#### ЗАДАНИЕ:
Ответьте, пожалуйста: какой шрифт и какого размера используется в полосе набора журнала «Новый мир», согласно фрагменту страницы?

#### ФРАГМЕНТ СТРАНИЦЫ:
········

Беседа с главным редактором
журнала «Новый мир» Андреем Василевским
Разговор о дизайне журнала нужно начать с того, что дизайна в современном понимании у него нет. Более того, любое переосмысление облика издания рискует разрушить привычный образ легендарного литературного толстяка. Его макет предельно прост и незаметен. В журнале нет иллюстраций. Полоса набора, пожалуй, немногим отличается от «рукописей», присылаемых в редакцию: нечто усреднённое, шрифт Times New Roman в 14 пунктов, полуторный интервал, выключка на ширину полосы. В выходных данных так и записано — «компьютерная вёрстка», не более. Но для нескольких поколений читателей журнал остаётся узнаваемым, знаковым. В 2005 году писатель Дмитрий Бавильский так писал об этом феномене: «Становой хребет. Уральские горы. Не знаю, как объяснить. Художник и верстальщики, видимо, нашли абсолют соединения текста и материального его воплощения. Именно тот шрифт. Шрифты. Именно этот заголовочный комплекс. Да, такие вот заглавные буквы, „фонари“ с лычкой посредине. Точно такая буква „о“, или сноски, или петит. Эйдос бытования произведения. Феноменологическая редукция: текст как он есть. Голый, очищенный от всего, так?» Мы попытались разобраться с парадоксом вместе с главным редактором «Нового мира» Андреем Василевским.

········

#### ДАННЫЕ:

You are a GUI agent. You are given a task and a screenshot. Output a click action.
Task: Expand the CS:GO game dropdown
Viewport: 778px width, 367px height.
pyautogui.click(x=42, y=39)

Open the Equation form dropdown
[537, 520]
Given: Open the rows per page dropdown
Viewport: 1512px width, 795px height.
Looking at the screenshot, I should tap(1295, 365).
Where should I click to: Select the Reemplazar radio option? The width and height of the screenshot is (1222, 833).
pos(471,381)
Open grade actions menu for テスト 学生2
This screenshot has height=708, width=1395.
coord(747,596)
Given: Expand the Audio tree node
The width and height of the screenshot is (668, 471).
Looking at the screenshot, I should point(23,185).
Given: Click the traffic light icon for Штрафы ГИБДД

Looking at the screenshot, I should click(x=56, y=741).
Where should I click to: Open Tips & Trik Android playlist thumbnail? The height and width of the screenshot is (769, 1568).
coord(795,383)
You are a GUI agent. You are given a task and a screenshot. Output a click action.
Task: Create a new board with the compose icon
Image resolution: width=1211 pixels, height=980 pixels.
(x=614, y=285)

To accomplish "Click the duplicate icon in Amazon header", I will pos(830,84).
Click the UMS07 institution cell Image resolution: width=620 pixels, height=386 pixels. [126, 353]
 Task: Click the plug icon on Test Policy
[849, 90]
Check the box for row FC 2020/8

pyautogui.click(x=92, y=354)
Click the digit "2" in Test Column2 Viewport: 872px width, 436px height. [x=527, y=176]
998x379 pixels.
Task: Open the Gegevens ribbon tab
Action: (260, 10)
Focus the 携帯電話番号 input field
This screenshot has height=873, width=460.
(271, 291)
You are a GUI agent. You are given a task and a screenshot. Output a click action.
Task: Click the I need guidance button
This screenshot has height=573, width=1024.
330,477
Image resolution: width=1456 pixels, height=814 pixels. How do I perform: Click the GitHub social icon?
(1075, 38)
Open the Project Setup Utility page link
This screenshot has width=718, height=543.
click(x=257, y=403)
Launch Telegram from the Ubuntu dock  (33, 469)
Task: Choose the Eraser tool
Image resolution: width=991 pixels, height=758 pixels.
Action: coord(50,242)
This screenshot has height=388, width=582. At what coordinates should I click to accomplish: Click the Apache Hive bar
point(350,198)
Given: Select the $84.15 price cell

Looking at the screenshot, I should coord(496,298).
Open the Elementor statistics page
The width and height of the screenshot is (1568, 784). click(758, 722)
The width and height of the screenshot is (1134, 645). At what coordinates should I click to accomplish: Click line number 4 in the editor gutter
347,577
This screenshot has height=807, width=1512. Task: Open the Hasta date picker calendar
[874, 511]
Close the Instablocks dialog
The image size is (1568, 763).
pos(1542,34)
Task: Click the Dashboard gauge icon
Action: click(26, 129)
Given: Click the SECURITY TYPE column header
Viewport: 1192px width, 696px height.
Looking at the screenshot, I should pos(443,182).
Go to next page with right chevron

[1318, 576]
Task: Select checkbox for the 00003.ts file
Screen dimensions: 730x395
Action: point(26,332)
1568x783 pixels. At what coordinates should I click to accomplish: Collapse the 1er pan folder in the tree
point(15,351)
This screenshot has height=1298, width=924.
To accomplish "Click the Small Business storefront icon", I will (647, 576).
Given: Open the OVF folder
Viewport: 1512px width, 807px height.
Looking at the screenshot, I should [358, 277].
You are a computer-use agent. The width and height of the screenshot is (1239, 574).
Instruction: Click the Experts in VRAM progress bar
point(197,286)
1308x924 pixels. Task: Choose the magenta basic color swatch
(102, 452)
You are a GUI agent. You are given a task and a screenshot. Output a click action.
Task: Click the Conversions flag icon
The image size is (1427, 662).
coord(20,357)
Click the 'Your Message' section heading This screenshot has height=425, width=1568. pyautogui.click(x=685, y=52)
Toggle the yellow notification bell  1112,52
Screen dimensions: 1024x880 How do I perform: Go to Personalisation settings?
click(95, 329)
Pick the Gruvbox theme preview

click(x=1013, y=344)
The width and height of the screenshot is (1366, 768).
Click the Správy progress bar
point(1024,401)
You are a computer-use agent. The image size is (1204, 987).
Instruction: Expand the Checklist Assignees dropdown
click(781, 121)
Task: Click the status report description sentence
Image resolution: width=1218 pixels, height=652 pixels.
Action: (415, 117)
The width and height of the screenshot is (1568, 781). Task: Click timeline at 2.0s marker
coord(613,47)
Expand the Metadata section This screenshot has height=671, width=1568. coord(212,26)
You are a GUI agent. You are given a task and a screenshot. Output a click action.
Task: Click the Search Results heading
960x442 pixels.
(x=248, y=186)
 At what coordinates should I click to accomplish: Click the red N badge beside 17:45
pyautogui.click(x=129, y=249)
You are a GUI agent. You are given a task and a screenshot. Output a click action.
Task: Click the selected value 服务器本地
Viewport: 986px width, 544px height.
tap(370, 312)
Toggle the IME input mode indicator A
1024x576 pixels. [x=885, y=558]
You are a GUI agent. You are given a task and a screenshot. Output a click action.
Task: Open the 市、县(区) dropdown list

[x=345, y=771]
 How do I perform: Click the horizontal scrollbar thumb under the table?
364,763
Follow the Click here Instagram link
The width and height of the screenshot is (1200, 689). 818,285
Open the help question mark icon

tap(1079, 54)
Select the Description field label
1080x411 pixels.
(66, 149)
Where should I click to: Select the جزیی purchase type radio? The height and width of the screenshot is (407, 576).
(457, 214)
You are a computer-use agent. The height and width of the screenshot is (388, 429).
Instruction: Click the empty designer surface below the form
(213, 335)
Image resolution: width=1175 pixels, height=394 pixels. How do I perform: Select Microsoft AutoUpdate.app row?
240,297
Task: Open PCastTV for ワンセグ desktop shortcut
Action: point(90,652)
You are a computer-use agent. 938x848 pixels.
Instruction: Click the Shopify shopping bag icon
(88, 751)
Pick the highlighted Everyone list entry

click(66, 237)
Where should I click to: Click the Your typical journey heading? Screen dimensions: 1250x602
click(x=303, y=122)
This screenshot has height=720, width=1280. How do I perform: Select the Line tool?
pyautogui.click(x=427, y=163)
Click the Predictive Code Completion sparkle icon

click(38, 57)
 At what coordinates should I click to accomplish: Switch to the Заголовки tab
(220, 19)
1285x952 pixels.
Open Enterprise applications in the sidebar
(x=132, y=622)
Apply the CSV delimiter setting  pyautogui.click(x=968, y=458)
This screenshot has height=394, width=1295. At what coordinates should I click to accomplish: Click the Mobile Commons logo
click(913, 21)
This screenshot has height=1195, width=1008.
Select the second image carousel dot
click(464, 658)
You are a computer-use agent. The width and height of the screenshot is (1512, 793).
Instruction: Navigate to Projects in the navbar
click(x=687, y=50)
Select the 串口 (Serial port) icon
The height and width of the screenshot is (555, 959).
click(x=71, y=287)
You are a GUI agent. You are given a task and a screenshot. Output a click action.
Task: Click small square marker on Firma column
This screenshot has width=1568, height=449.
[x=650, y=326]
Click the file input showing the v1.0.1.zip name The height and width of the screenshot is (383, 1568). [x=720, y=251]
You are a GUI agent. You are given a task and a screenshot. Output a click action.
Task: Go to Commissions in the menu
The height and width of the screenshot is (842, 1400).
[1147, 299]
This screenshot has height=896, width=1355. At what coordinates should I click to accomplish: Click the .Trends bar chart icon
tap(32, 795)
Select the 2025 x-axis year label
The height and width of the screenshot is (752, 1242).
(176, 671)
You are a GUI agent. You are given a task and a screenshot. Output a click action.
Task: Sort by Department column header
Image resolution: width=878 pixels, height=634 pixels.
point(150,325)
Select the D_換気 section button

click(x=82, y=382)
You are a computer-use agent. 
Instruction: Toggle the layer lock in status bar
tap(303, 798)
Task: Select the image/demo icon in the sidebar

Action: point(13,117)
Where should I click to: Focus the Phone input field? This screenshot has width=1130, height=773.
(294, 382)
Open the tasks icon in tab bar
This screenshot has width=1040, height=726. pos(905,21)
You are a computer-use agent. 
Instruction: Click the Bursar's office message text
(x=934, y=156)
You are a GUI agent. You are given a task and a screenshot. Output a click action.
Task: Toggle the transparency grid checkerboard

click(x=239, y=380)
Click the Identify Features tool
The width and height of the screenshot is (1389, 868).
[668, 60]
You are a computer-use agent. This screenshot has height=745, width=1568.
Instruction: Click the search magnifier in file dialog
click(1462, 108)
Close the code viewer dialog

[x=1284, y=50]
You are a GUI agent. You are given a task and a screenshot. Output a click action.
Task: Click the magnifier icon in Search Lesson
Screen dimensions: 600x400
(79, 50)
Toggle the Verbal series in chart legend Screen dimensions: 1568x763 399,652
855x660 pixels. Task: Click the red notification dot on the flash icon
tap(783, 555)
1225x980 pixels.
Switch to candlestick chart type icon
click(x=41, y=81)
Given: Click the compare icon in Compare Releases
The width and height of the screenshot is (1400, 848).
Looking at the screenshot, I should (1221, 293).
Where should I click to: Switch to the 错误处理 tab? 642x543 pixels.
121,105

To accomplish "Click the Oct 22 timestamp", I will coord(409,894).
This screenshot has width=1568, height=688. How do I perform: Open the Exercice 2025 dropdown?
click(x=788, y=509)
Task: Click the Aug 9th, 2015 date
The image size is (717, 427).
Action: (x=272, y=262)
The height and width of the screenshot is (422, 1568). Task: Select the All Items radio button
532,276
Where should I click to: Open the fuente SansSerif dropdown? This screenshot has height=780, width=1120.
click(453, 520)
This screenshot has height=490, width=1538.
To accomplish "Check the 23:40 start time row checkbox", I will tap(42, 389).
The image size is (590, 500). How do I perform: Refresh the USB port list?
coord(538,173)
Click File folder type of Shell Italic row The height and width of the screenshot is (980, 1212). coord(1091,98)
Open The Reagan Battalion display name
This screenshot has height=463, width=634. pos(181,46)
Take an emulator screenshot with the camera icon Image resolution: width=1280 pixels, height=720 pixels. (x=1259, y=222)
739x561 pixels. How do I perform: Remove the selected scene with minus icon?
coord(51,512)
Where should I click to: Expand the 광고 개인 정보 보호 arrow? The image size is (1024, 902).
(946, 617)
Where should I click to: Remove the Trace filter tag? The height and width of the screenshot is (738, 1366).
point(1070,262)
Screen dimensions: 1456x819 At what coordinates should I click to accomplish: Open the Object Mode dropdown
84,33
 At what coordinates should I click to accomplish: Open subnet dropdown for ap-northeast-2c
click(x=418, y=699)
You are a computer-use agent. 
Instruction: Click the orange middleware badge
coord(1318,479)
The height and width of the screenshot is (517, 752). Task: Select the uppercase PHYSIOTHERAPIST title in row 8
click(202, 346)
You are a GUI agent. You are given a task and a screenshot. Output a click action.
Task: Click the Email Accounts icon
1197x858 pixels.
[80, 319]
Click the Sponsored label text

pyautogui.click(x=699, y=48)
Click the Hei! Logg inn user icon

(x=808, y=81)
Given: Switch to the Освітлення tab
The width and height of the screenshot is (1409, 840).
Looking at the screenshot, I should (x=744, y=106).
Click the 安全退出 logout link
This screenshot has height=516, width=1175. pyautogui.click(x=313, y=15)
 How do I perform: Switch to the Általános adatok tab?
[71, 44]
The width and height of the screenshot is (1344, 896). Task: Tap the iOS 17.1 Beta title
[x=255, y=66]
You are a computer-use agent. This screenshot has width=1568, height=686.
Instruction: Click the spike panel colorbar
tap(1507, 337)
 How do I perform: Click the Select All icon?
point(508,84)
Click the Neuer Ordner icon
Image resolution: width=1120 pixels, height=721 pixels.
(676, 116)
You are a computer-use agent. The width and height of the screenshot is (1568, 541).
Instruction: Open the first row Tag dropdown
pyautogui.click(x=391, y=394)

········

#### РЕШЕНИЕ ЗАДАНИЯ:
Times New Roman в 14 пунктов.